[Stored data]
++++++++++++++++++++
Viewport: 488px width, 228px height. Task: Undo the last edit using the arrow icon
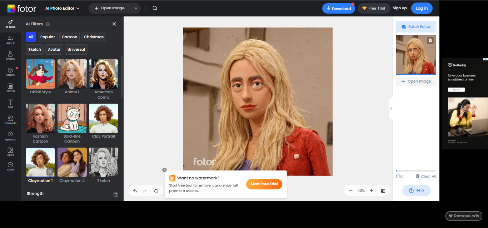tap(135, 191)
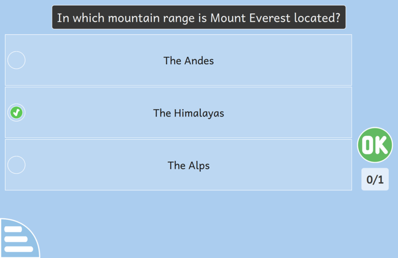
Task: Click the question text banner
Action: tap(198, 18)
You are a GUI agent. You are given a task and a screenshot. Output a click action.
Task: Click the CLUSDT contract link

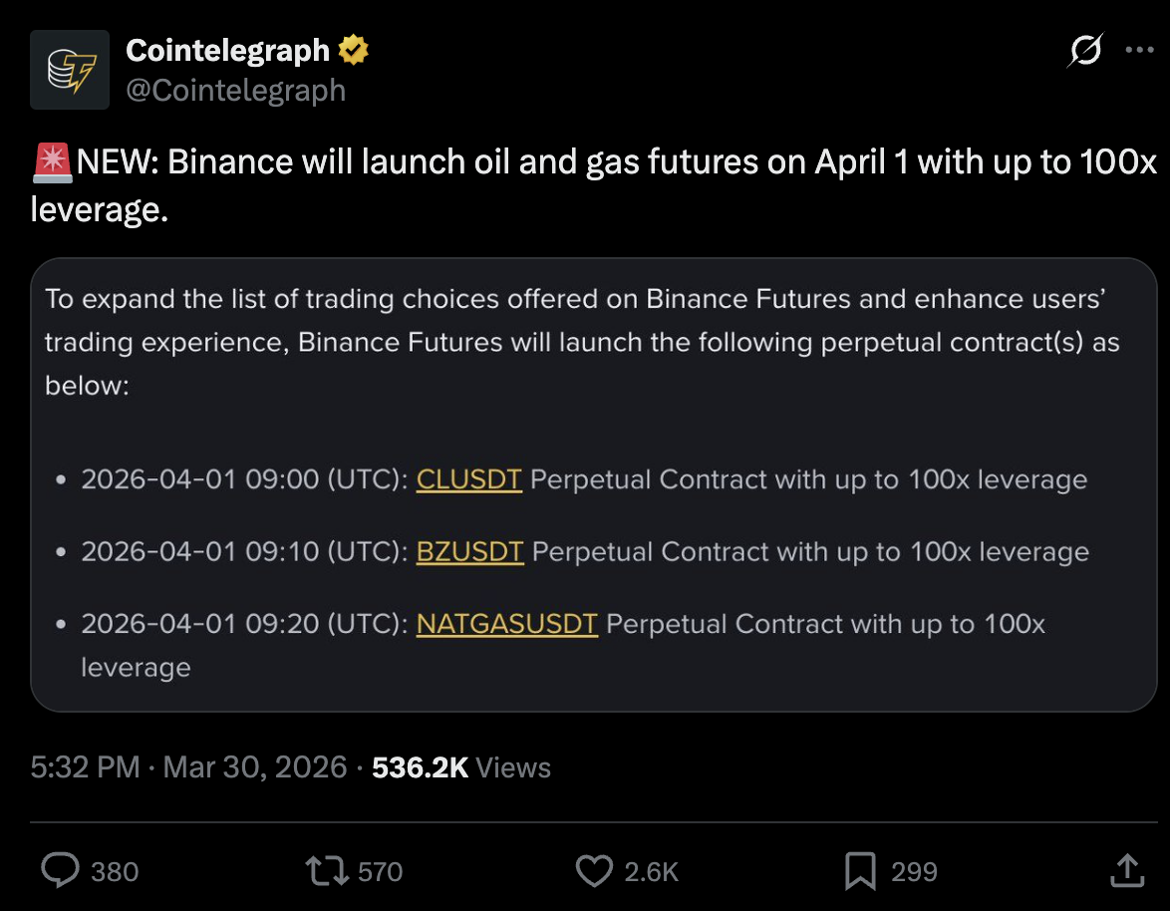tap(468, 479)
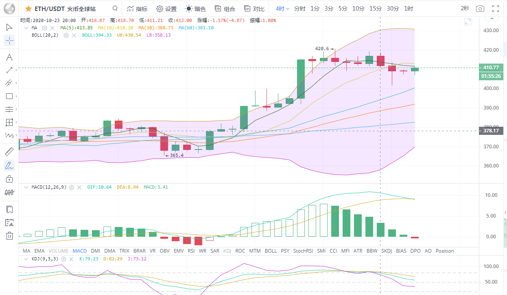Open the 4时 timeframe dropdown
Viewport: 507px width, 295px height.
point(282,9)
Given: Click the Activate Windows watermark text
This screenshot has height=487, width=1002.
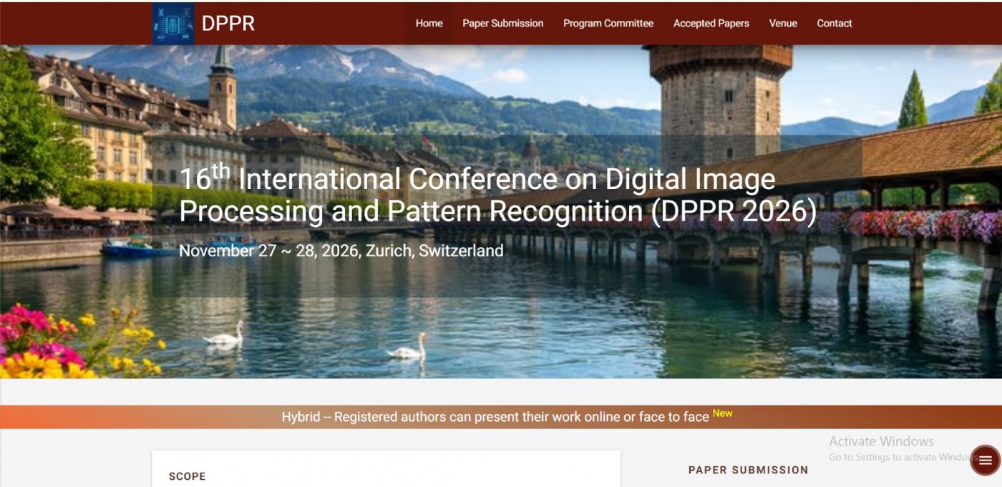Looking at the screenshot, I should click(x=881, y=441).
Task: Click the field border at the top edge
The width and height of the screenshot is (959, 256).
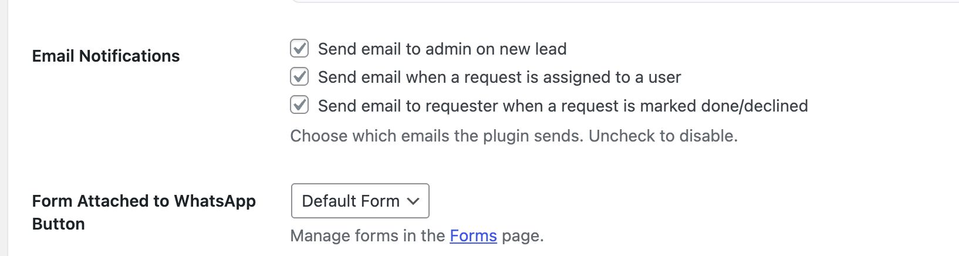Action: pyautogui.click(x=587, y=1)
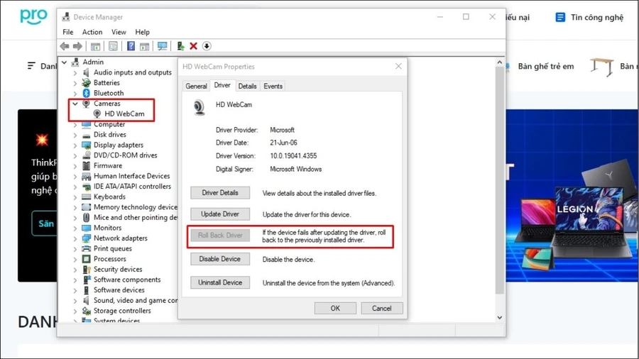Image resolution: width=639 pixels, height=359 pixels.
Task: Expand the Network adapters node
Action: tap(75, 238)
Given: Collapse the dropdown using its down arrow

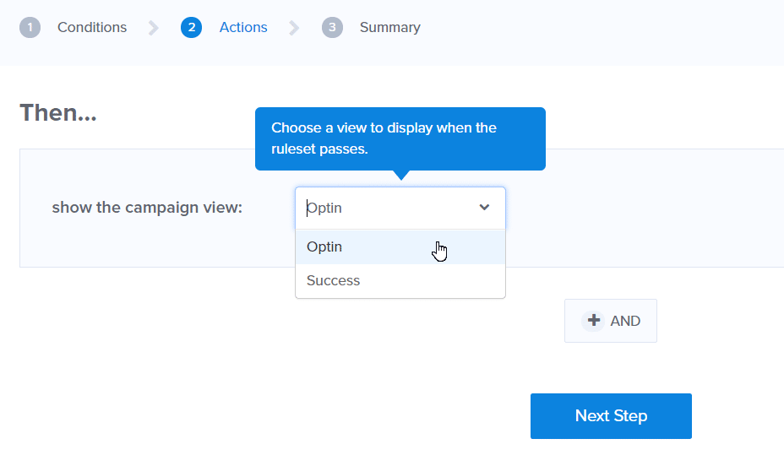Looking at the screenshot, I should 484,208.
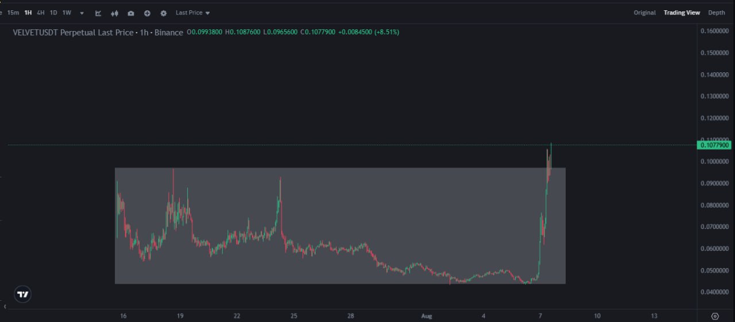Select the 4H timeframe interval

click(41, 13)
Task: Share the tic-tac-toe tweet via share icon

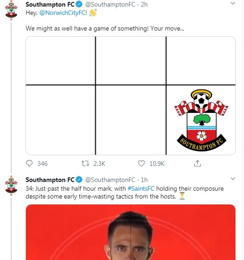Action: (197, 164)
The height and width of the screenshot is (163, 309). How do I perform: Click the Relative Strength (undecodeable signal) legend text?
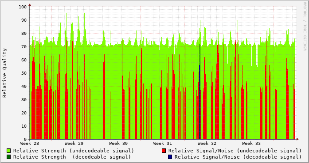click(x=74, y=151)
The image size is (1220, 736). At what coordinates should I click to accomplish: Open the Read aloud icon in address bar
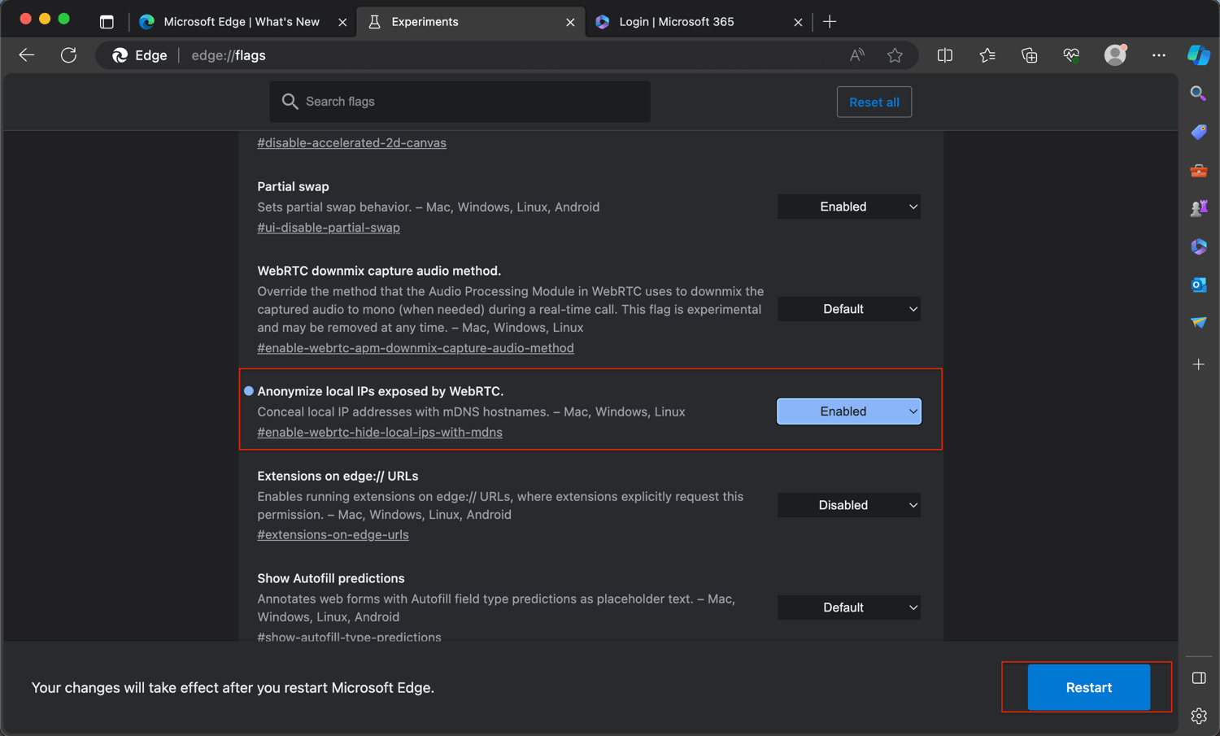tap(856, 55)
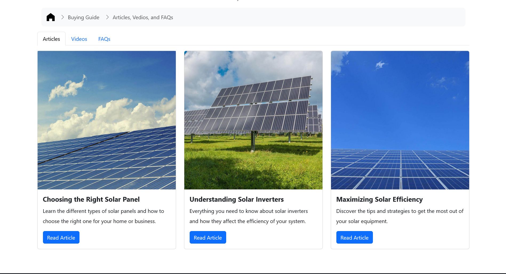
++++++++++++++++++++
[WHAT YOU NEED TO DO]
The records are to be duplicated in full and exactly, with images left out.

[ANSWER FOR THIS EXERCISE]
Viewport: 488px width, 228px height. Task: Undo the last edit using the arrow icon
tap(135, 191)
Task: Click the question text banner
Action: tap(198, 18)
You are a GUI agent. You are given a task and a screenshot. Output a click action.
Task: Click the CLUSDT contract link

tap(468, 479)
Open the 4时 timeframe dropdown
Viewport: 507px width, 295px height.
point(282,9)
Given: Click the Activate Windows watermark text
This screenshot has height=487, width=1002.
Looking at the screenshot, I should click(x=881, y=441).
Task: Click the field border at the top edge
The width and height of the screenshot is (959, 256).
Action: pyautogui.click(x=587, y=1)
Image resolution: width=639 pixels, height=359 pixels.
Task: Expand the Network adapters node
Action: tap(75, 238)
Given: Collapse the dropdown using its down arrow

Looking at the screenshot, I should 484,208.
Select the 4H timeframe interval

click(41, 13)
Task: Share the tic-tac-toe tweet via share icon

Action: (197, 164)
The height and width of the screenshot is (163, 309). How do I perform: Click the Relative Strength (undecodeable signal) legend text?
click(x=74, y=151)
The image size is (1220, 736). At what coordinates should I click to accomplish: Open the Read aloud icon in address bar
tap(856, 55)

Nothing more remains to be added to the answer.